Ersoy sözlerini şu şekilde sürdürdü: “Yargıtay, Türkiye Barolar Birliği temsilcisinin yargı yılı açılış töreninde konuşma yapmasını savunmanın temsili, sorunların dile getirilmesi ve ifade özgürlüğü üzerinden açıklarken, 54 bin yargı emekçisi yine görmezden gelinmektedir. Yargı emekçileri olarak yargı sistemine ve yargının sorunlarına bizim de söyleyecek sözümüz olmasına rağmen, yıllardır birikmiş sorunlarımızı, taleplerimizi o kürsüden ifade etmek bizimde hakkımız olmasına rağmen, her zaman olduğu gibi bu yıl da yargı emekçileri yok sayılmaya devam edilmektedir. 2802 sayılı Kanun yargı emekçilerinin tepesinde Demokrasi Kılıcı gibi durmakta, yargı emekçileri yalnızca yargılanırken hâkim ve savcılarla birlikte değerlendirilmektedirler. 2802 sayılı Kanun yargı emekçileri açısından ifade özgürlüğü hakkını tamamen ortadan kaldırmaktadır. Bağımsız yargı, demokratik Türkiye, insanca yaşam, güvenceli iş, güvenli gelecek için bugün bir adım daha atıyoruz. Bu gün Türkiye’nin her yerinde yargı emekçileri olarak alanlardayız. Kölece çalışma koşullarına, yok sayılmaya, itilip, kakılmaya itiraz ediyor, emeğe saygı istiyoruz. Çarpık yargı sisteminin ve yargı alanında yaşanan siyasi çatışmaların yükünü taşımak istemiyor, bağımsız yargı, demokratik Türkiye istiyoruz.”
“Taleplerimizi bir kez daha ifade ediyoruz”

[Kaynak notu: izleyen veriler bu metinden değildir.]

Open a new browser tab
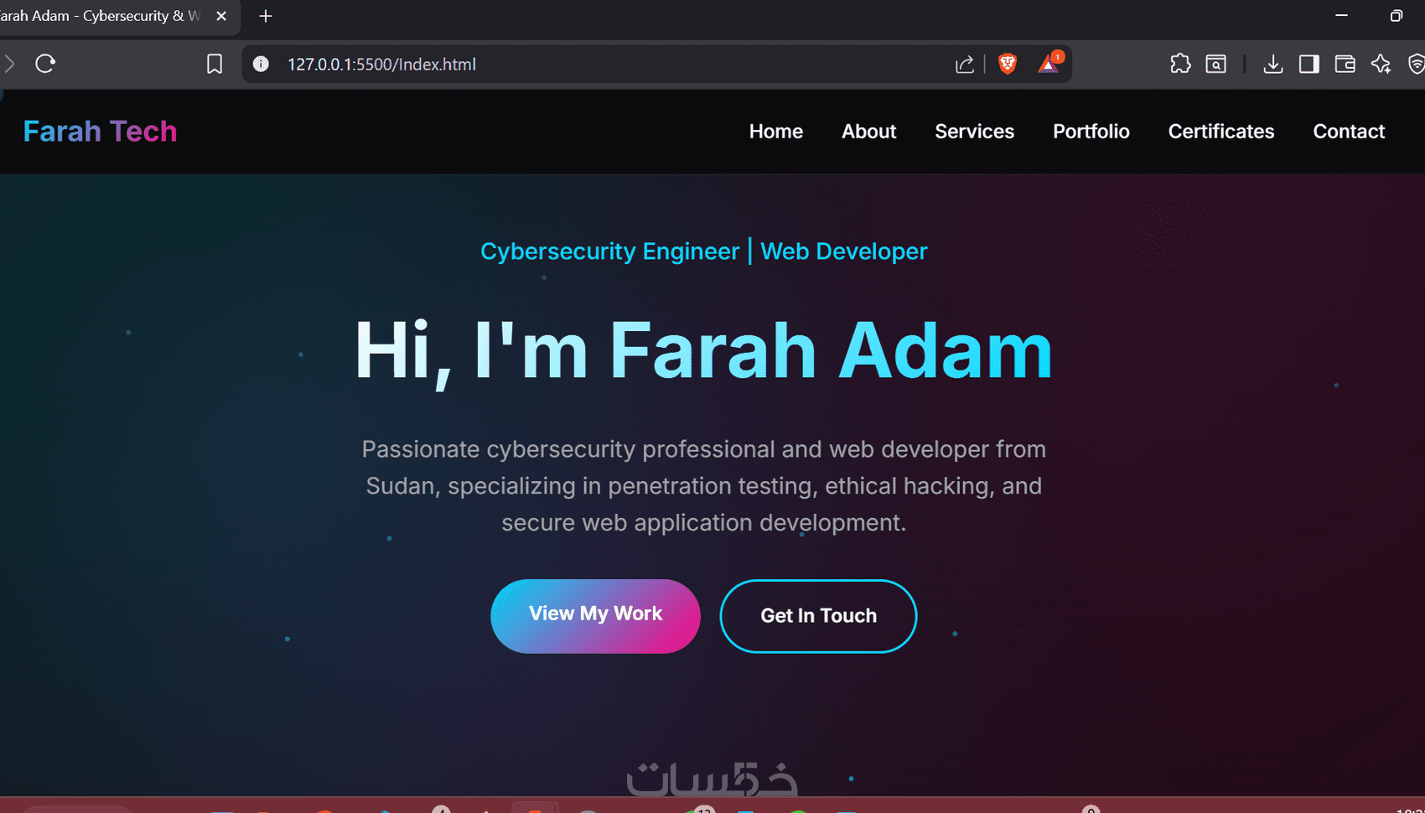The width and height of the screenshot is (1425, 813). click(266, 16)
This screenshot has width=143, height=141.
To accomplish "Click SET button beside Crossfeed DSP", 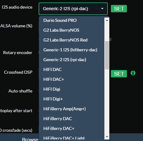I will (119, 74).
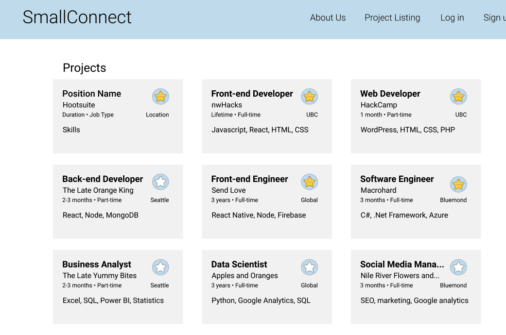The height and width of the screenshot is (335, 506).
Task: Open the Business Analyst card title
Action: pos(97,265)
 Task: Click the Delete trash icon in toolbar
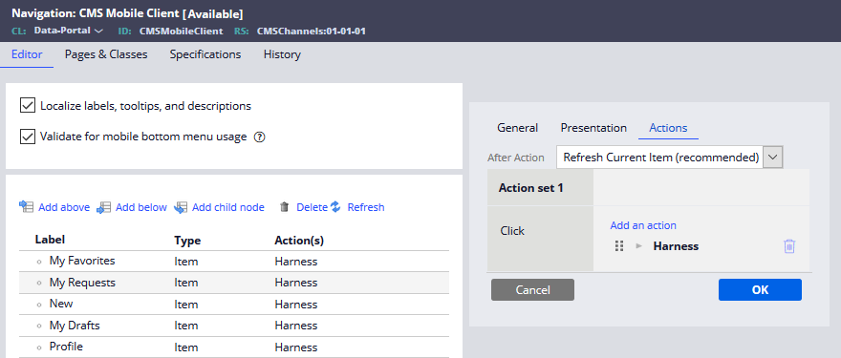(285, 207)
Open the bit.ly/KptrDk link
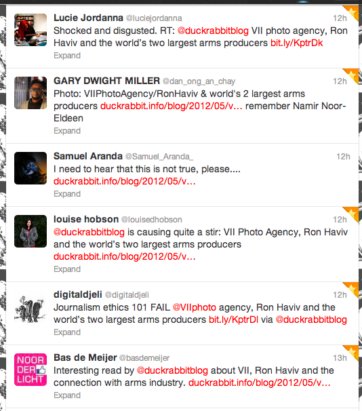Viewport: 362px width, 411px height. click(297, 43)
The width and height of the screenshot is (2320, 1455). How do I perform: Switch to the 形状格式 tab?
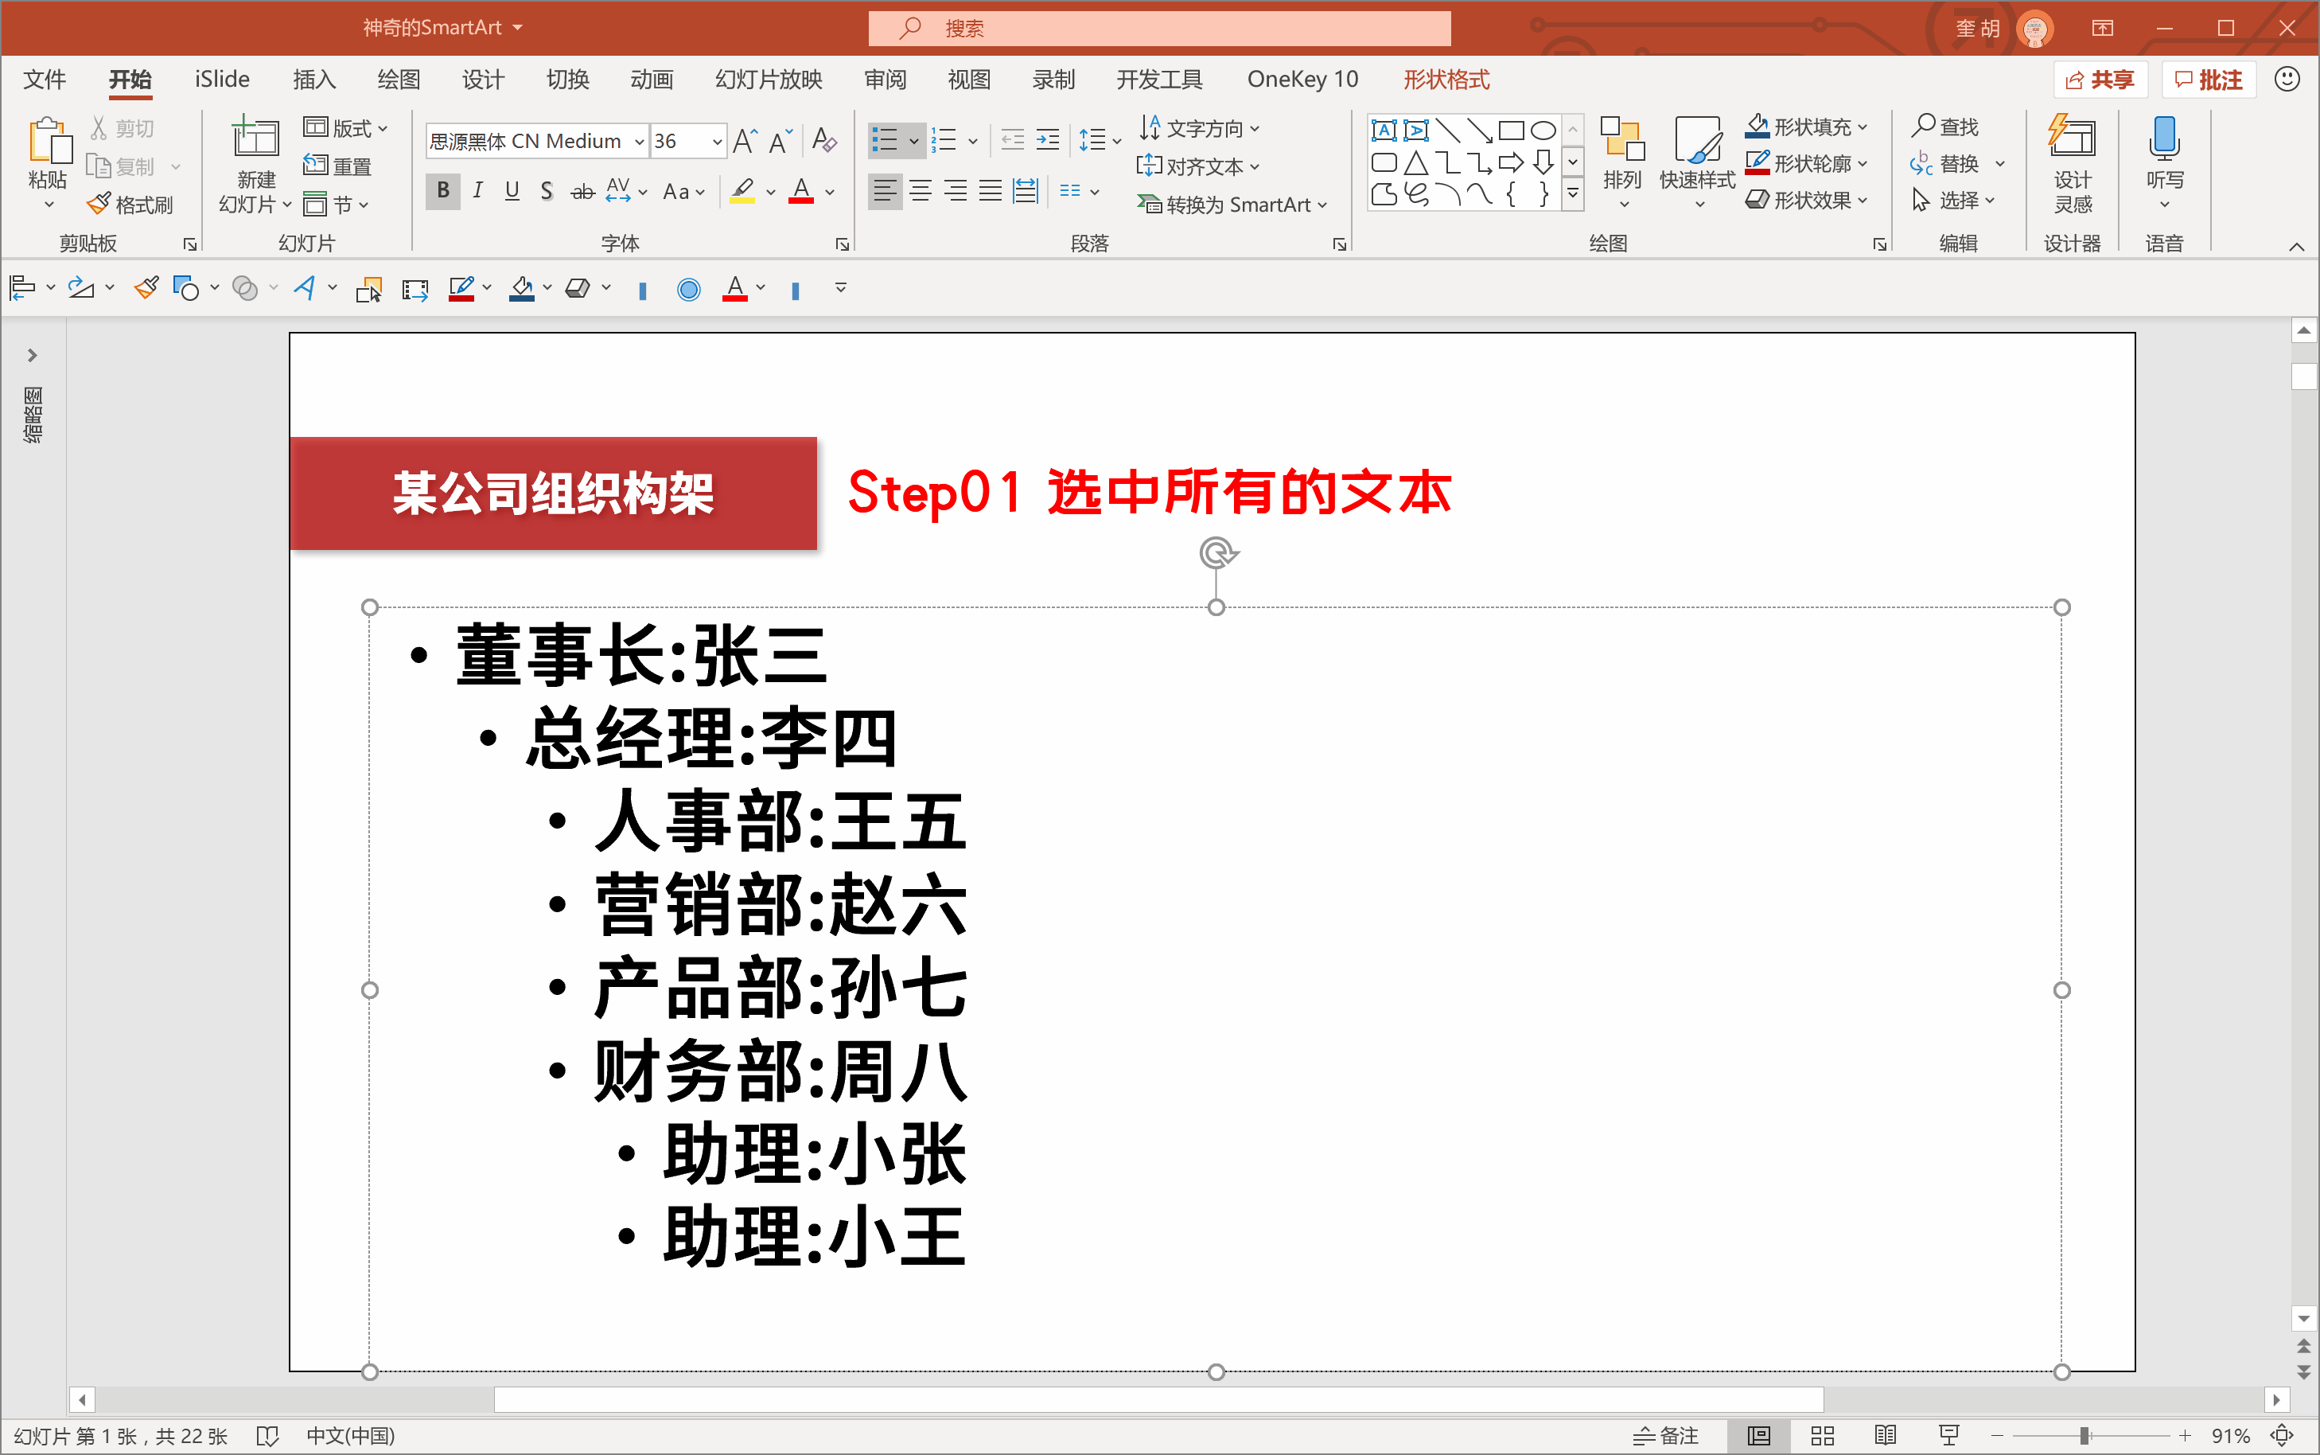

Sorunlara çözüm isteyen Ersoy, talepleri bir kez daha kamuoyuna açıkladı. Ersoy; “Mübaşirler genel idari hizmetler sınıfına alınmalıdır. Zabıt kâtiplerine VHKİ kadrosu verilmelidir. Yazı işleri ve idari işler müdürlerinin ek gösterge haksızlığı son bulmalıdır. Sosyal hizmet uzmanları, psikolog ve pedagogların güvenlik sorunu çözülmeli, fiziki çalışma koşulları düzeltilmelidir. Başta nöbet olmak üzere, angarya çalışmaya son verilmelidir. Yargı emekçileri arasında ayrımcı uygulamalara son verilmelidir. Kamuda en düşük ücret yoksulluk sınırı rakamı olan 3.835 TL’ ye çıkarılmalıdır. Açlık sınırı rakamları vergiden muaf tutulmalı, yoksulluk sınırı en düşük vergi diliminden vergilendirmelidir. Her türlü ek ödemeler emekliliğe esas aylıklara dâhil edilmelidir. Ücret adaletsizliği giderilerek eşit işe eşit ücret verilmelidir. 2014 yılı için enflasyon farkı verilmeye başlanılmalıdır. Enflasyon hesaplamaları hükümetten bağımsız kuruluşlarca hesaplanmalı sendikalarda bu süreçlerde etkin rol almalıdır. Yargı yılı açılış ayında tüm yargı emekçilerine bir maaş ikramiye verilmelidir. Yargı emekçilerinin yargılanma usulü 2802 sayılı Kanuna göre değil, 657 sayılı DMK’na göre olmalıdır. Taşeron, 4/B, 4/C, sözleşmeli çalışma yasaklanmalı, güvencesiz çalışanlar kadroya geçirilmelidir. Mobbing uygulamalarına ve kamuda her türlü ayrımcılığa son verilmelidir. Kadrolaşmaya son verilmeli, görevde yükselme sınavları adil olmalı mülakat uygulaması kaldırılmalıdır. Yargı emekçilerinin servis ve kreş sorunu çözülmeli, öğlen yemekleri ücretsiz olmalıdır. Adalet Bakanlığı’nda istihdam açığı kapatılmalıdır. Sendikal faaliyetlerimize yönelik idari ve adli soruşturmalara son verilmeli, sürgünler geri alınmalıdır” dedi.
 
“Yargı emekçilerine çağrımızdır!”
İktidarın başından sonuna adaletsiz ve anti demokratik uygulamalarına sessiz kalmayan, emeğinin karşılığını almak isteyen yargı emekçilerini Büro Emekçileri Sendikası (BES) çatısı altında örgütlenmeye ve mücadeleye çağıran Ersoy; “Yargı emekçileri, zorla içine itilmek istendikleri karanlığa, her geçen gün artan sorunları ile yaşamaya mahkûm değildir. Karanlığı aydınlığa çevirmenin yolu, ayrım gözetmeksizin bütün yargı emekçilerinin ortak talepler etrafında birleşmesi ve birlikte hareket etmesidir. Büro Emekçileri Sendikası olarak, iktidarın başından sonuna adaletsiz ve anti demokratik uygulamalarına sessiz kalmayan, emeğinin karşılığını almak isteyen yargı emekçilerini birleşmeye Büro Emekçileri Sendikası (BES) çatısı altında örgütlenmeye ve mücadeleye çağırıyoruz” diye konuştu.